# WRITTEN PROBLEM A
Could you rewrite the listing starting at the line containing "Task: View the 12 Alıntı Tweetler list" and ending at the end of the listing, with "list" replaced by "page" and nothing else changed? Leave the pictures out.

# DOCUMENT SEGMENT
───
Friday, September 19, 2008

Kids and money

Last night my son sorted coins from piggy bank, making a racket, I entered his room, looking at his bed the coins rested in the pleats and rumbles of the comforter. He explained a unique way of tallying up his coins. As I exited the money-counting scene, he asked to join me on the next trip to the grocery store. This morning he asked the same thing, retorting back I reminded him it was a boring chore to grocery shop, he insisted. He wanted use a Coin Redeemer contraption at the customer service counter. Aha, I thought. What is the motive behind this sudden need for cash, I wondered? After he left for school, it was still on my mind. Did my son want to buy something? If so, what? Moreover, why not ask me? Or did he just want spending money? The idea of money was beginning to form more concretely in my son’s mind. Always a great saver, I noticed lately coins in his pocket, occasionally riding his bike to the corner store to buy candy. One day I sat him down and made it clear it was his money but needed my permission to spend it, hoping to teach great money habits. Therefore, this morning’s conversation puzzled me. But as I thought about it more things began to add up. Over the summer, he mentioned things a famous rocker owned. He talked about cribs of the rich and famous and what he would buy with a million dollars. Dirt bike, ATV, BB Gun, and a Sport Car. Being a smart kid, he understood the material disparity between our life and theirs. It was this particular sense of disparity that concerned me. I knew disparity quite well. Growing up, disparity was a huge focus for me. I noted it everywhere and not only monetarily. I noted in love, family, belongings, intellectually and even physically. I knew how it affected a person’s confidence and worth. Knowing how damaging it could become, I did not want it taking too space in his life.
───
# SUPPLIED INFORMATION
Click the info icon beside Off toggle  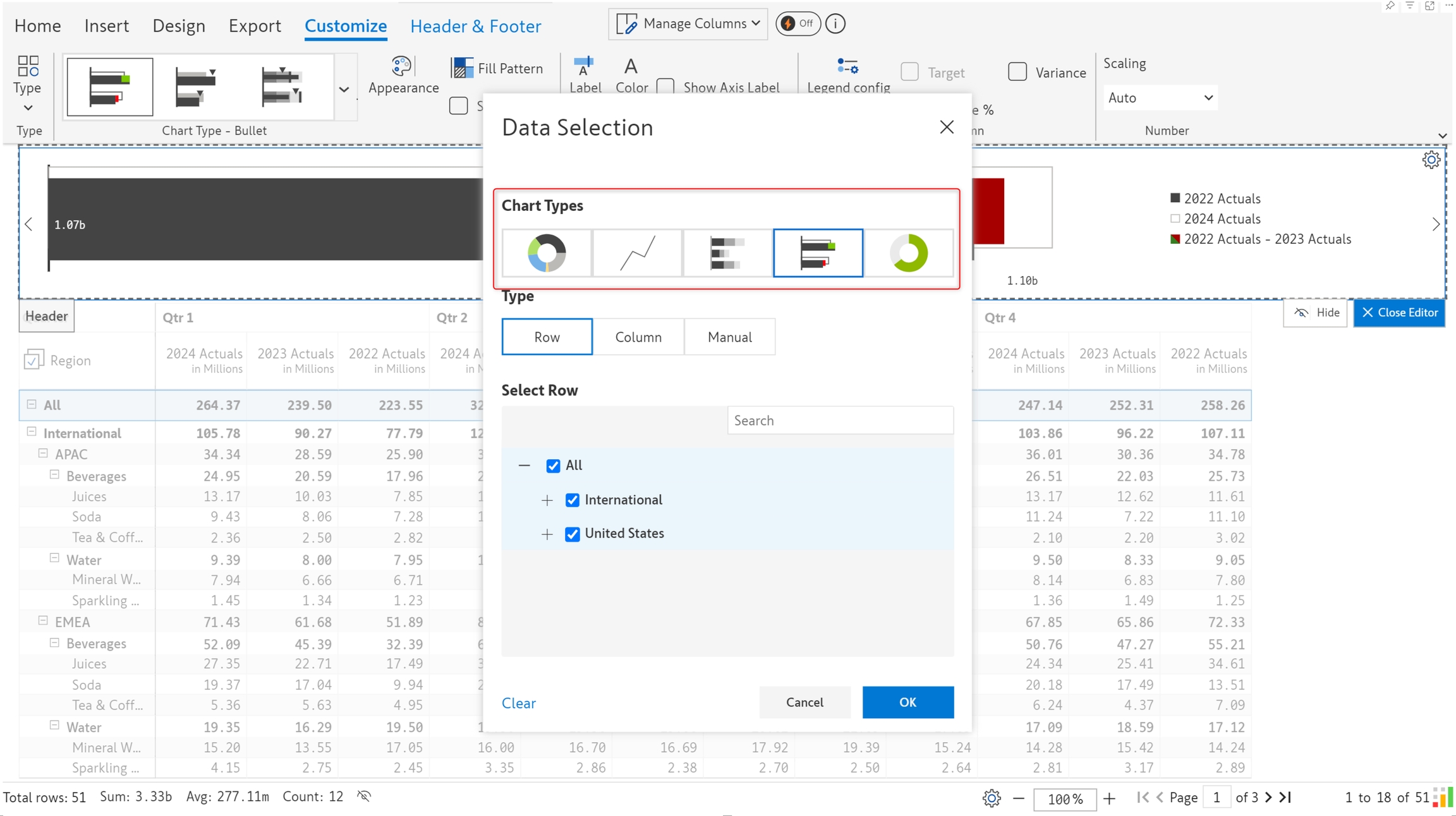click(835, 24)
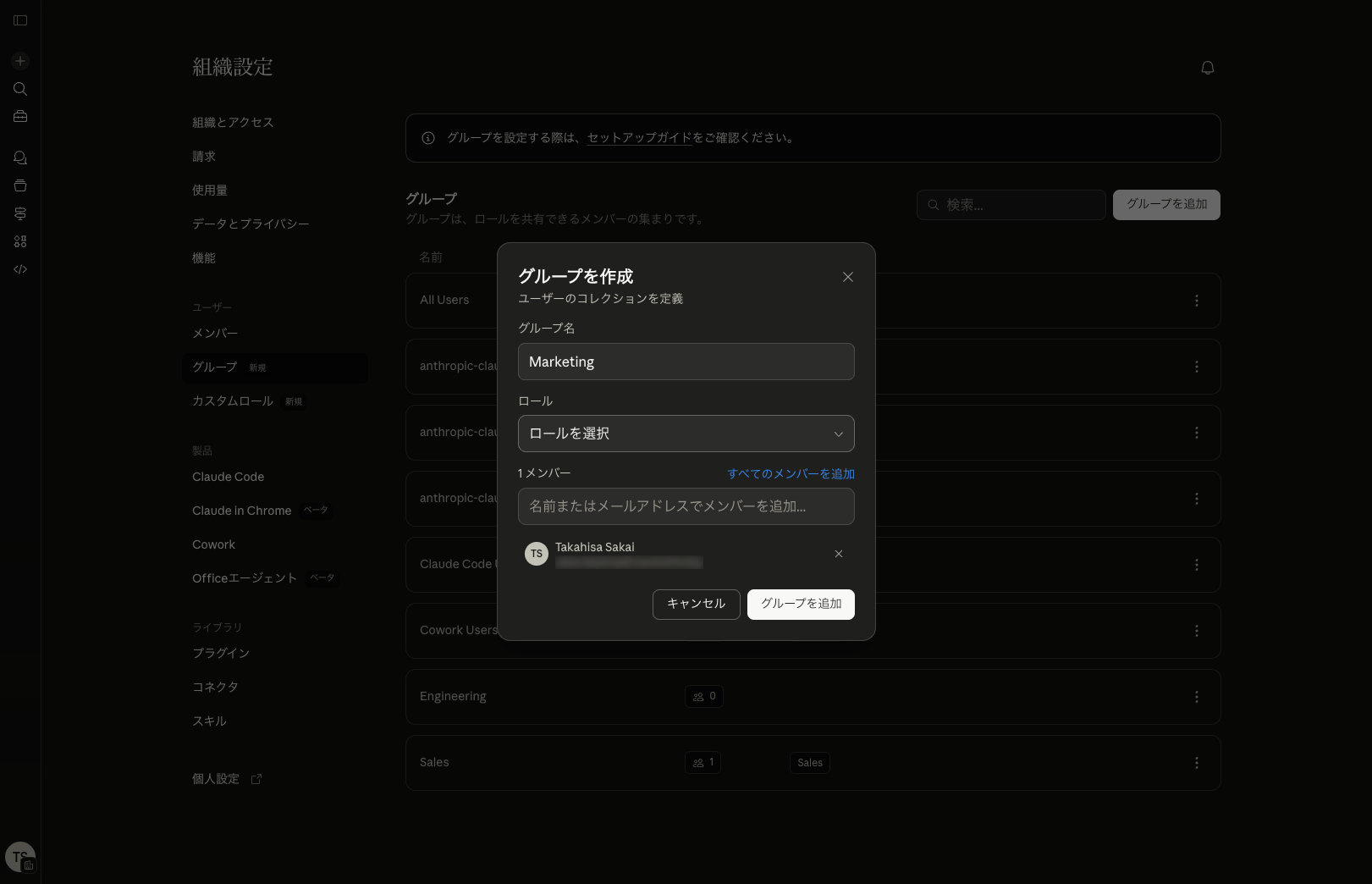This screenshot has height=884, width=1372.
Task: Open the kebab menu for Engineering group
Action: click(x=1197, y=697)
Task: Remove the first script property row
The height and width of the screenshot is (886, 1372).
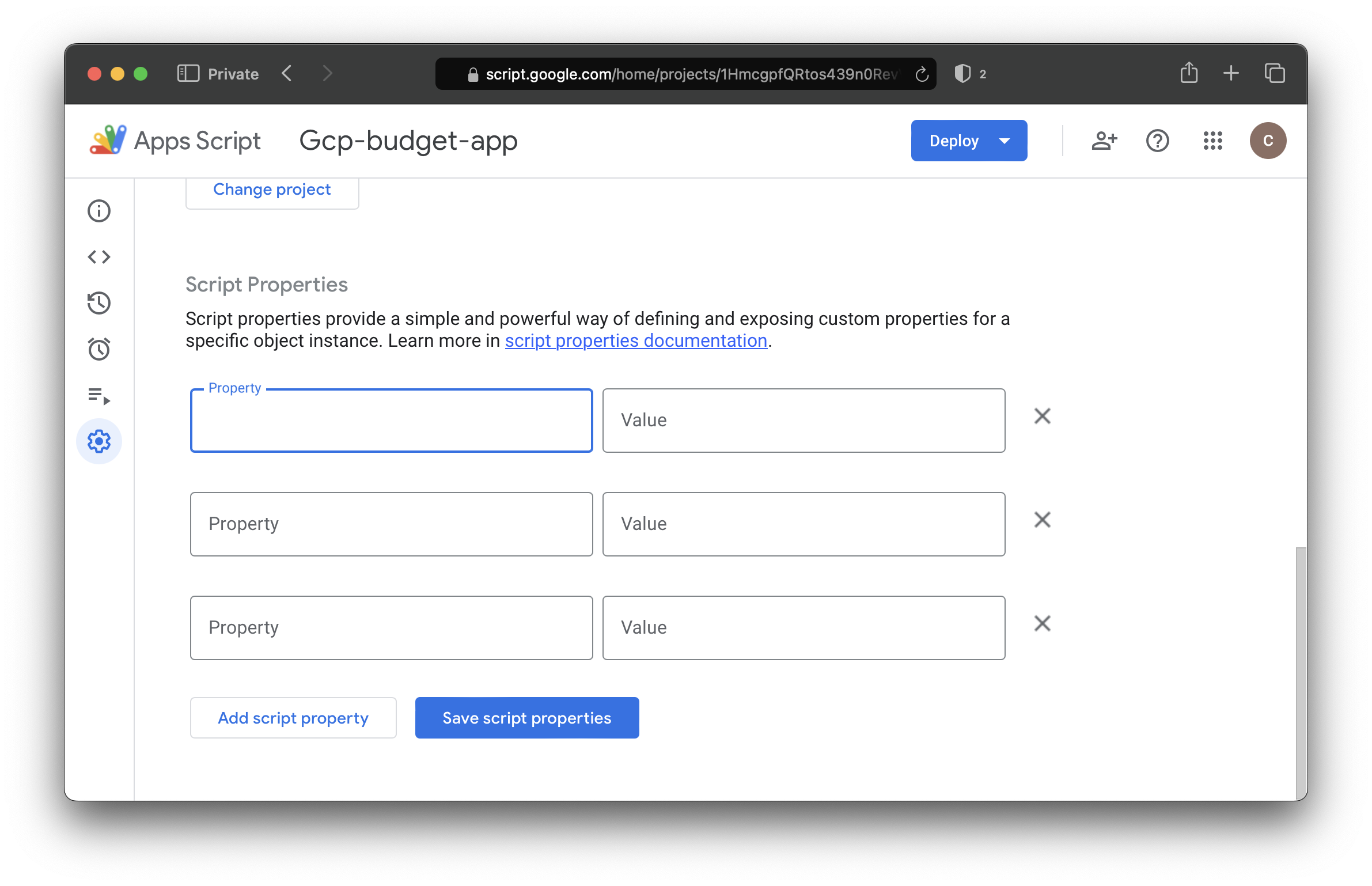Action: (1042, 416)

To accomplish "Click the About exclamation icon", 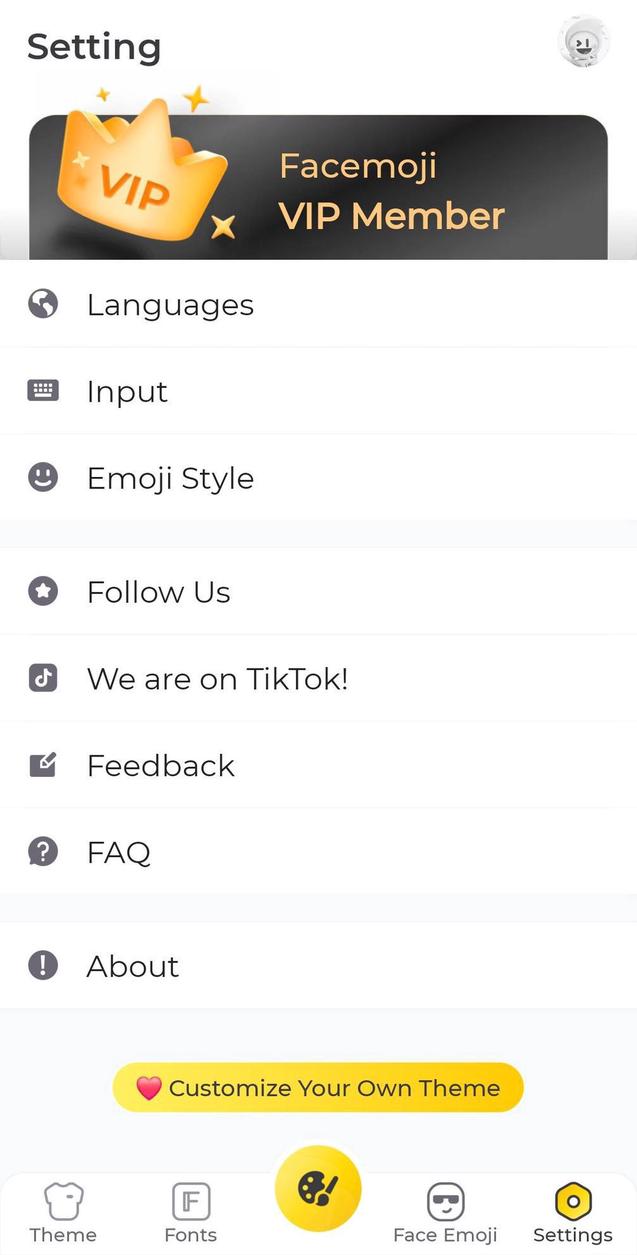I will (42, 965).
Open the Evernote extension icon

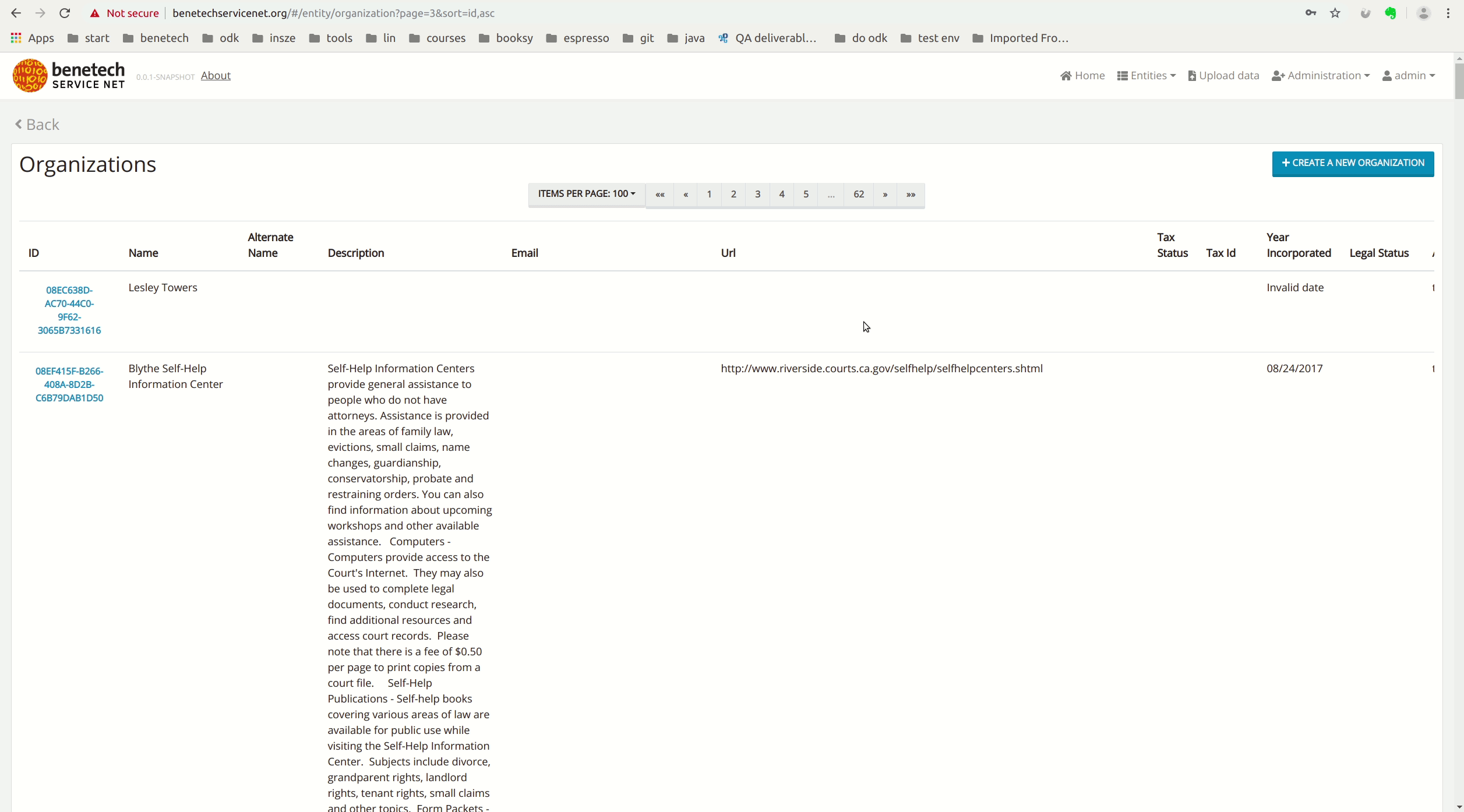coord(1391,13)
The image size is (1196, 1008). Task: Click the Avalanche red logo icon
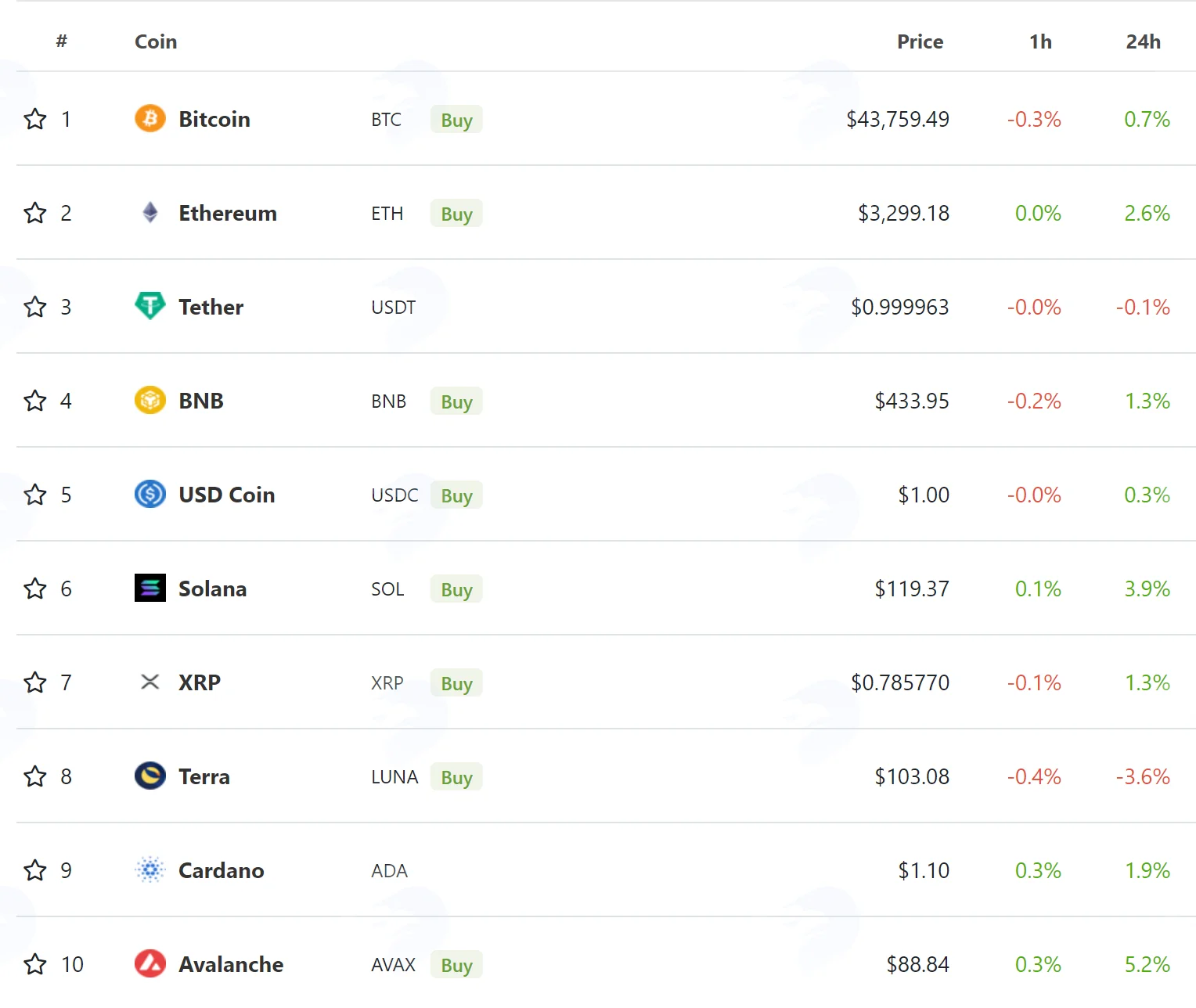point(150,963)
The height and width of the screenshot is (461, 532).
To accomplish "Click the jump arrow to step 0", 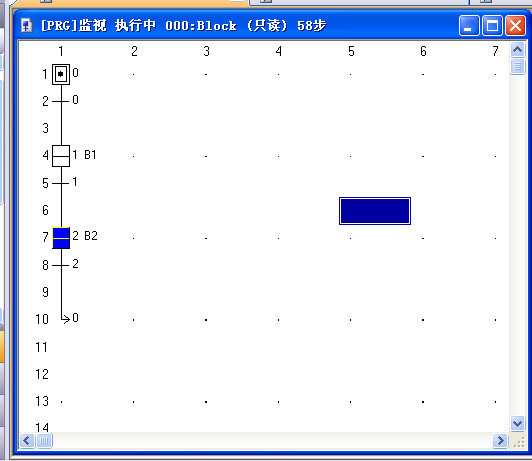I will pyautogui.click(x=66, y=319).
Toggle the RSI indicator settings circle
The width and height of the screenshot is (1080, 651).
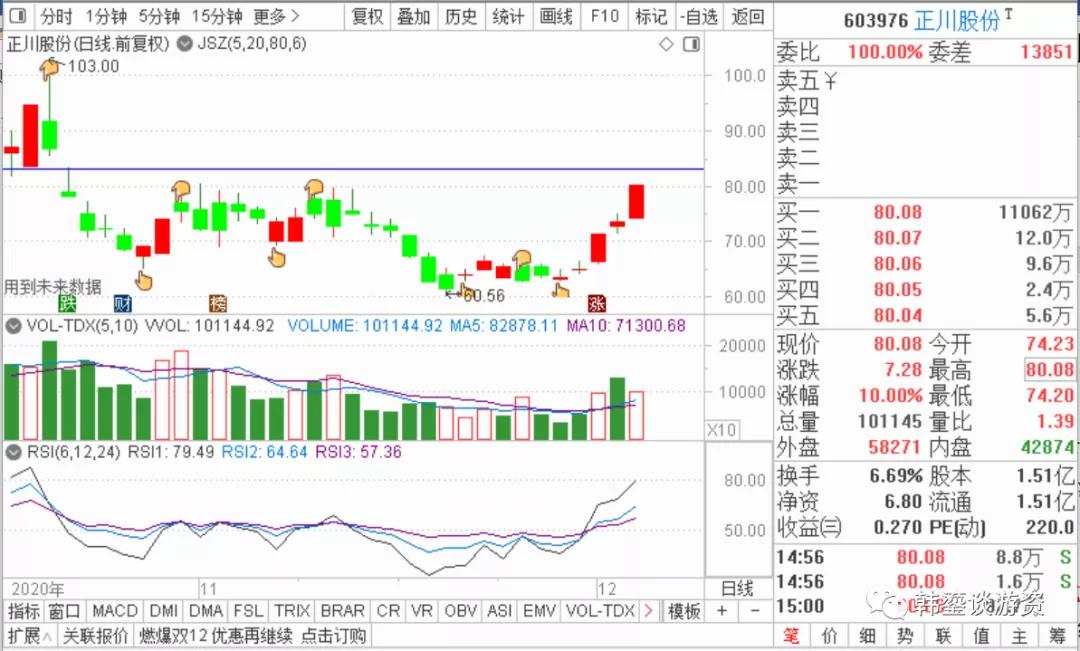click(x=13, y=453)
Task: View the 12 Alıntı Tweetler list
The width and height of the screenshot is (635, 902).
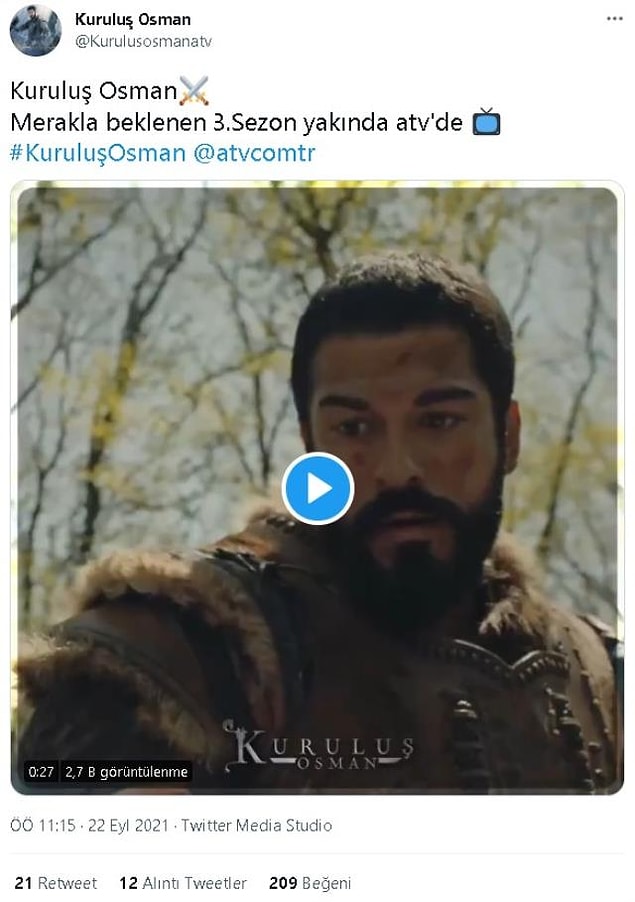Action: 183,883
───
# WRITTEN PROBLEM B
Can you write the next part of the post about kids and money, picking up after its last sentence?

# REPLY A
Task: View the 12 Alıntı Tweetler page
The width and height of the screenshot is (635, 902).
Action: 183,883

# REPLY B
I really wanted to tell him money does not indicate your worth. Where and when did he get such ideas? From me. From his dad. From his friends. Knowing it did not necessarily come from just one source, I found an area that blinded my son into believing money makes the man. Reality Television. Reality television showcases people doing just about anything for money, like: eating bugs, selling their dignity, dancing, tattooing, and living in the jungle. We are in the midst of a era where the younger generation want fame believing to some extent its equivalent to money, thus equivalent to happiness. Once they have the money, the tendency viewed is it is an end all to everything. Money is naming us, making us do silly things, undignified things; we’re letting money be our ticket. To where? To MTV, to mansion full of disposable material items, to a shallow life based on such an intangible item like money. Reality shows fail to show, for ratings of course, the downside of fame and money. There is no footage of maintaining fame or the costs of sustaining a highly publicized lifestyle. In reality, fame and money more often than not messes up a young person’s life. Proof. Read today’s Page Six in the New York Post on a young oil heir’s problems maintaining such an extravagant lifestyle. I want to tell my son “look at this young man.” I do not want him disillusioned by popular culture, not to equate happiness with money, fame, or material things.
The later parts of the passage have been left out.